Mostly, though, he was there for his defense and his ability, in Whalen's words, to "keep the lineup flowing" by hitting behind a runner or laying down a sacrifice bunt. In fact, Whalen so valued Klentak's contributions that he benched two upperclassmen during Klentak's sophomore year and later moved future major-leaguer Ed Lucas from shortstop, Lucas' natural position, to third base - all to keep Klentak in the lineup.

"He hit .228 his senior year," Whalen said, "and he was worth every point of it."

The irony of Whalen's appreciation for Klentak's strengths - the sorts that orthodox baseball men often treasure - was that, through his friendship with Alderson, Whalen already had adopted many of the innovations that would soon change thinking throughout the sport. Michael Lewis' seminal book Moneyball wasn't published until June 2003, but by then, Whalen had for years been immersing his players in the then-heretical tenets of Alderson and protégé Billy Beane.

He accented on-base percentage and slugging percentage as the true measures of a player's offensive productivity. He set a goal for each Dartmouth hitter: to have 10 percent of all at-bats reach "deep counts," to tire out opposing pitchers. He and his staff tracked how opposing players fared in particular situations - against a righthanded hitter after the sixth inning, for instance, or against a lefthanded pitcher with two outs and runners in scoring position, trends that soon became de rigueur in the majors and are now standard aspects of scouting.

"There was never a pitcher who didn't have a past," said Michael Levy, a catcher and team captain for Dartmouth during Klentak's years there.

While many of Klentak's teammates and friends went on to Harvard Business School or accepted lucrative signing bonuses to work in banking or consulting, his early exposure to the "Moneyball" movement intensified his desire to make baseball his career. The night before his introductory news conference as the Phillies' GM, he called Whalen to tell him he had accepted the job.

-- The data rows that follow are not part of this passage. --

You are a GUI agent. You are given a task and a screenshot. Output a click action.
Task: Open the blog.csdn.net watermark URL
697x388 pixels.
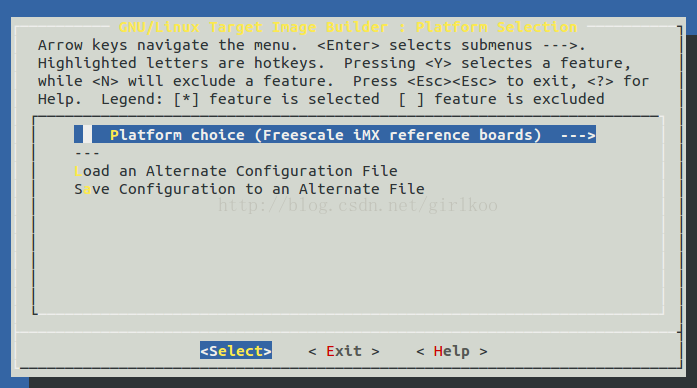tap(358, 205)
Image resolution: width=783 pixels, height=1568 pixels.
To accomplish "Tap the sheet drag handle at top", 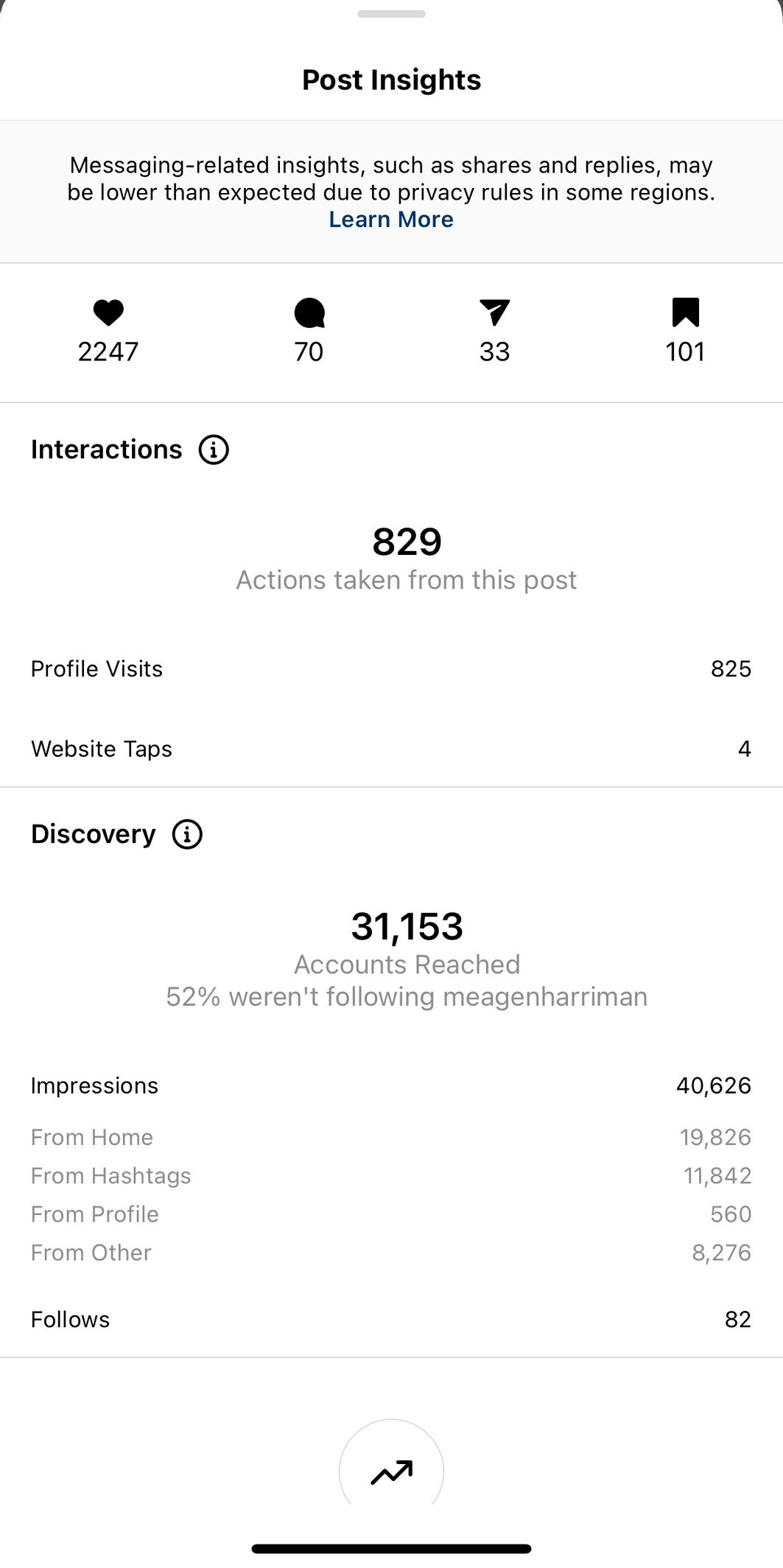I will 391,14.
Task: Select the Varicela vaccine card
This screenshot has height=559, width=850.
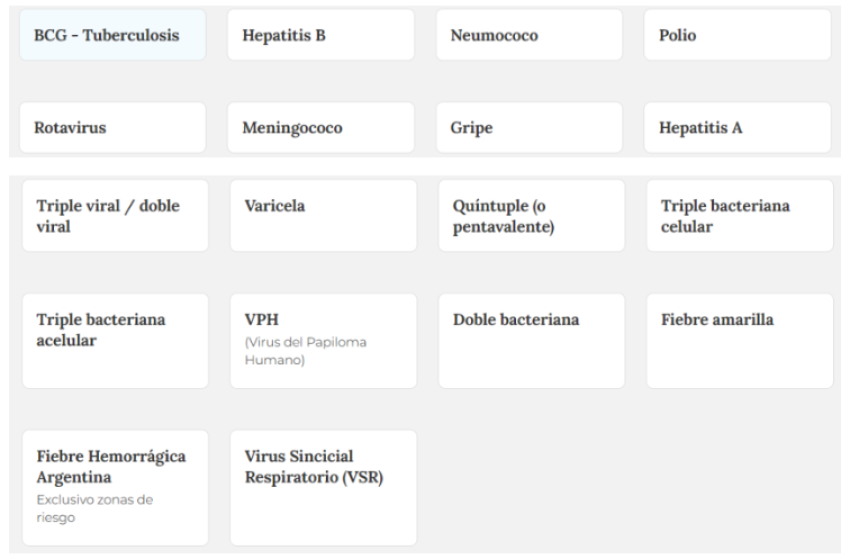Action: click(323, 216)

"I told him, at some point you have to drive in your car 10 hours to answer whether you're taking a kid in the second round or in the 15th round," Whalen said. "If you take him in the second round and he doesn't get to double A, you'll be doing something else. You can look at all the numbers you want, but at some point, you have to believe in the kids you're taking."

It was nothing Matt Klentak hadn't heard, and learned, years before.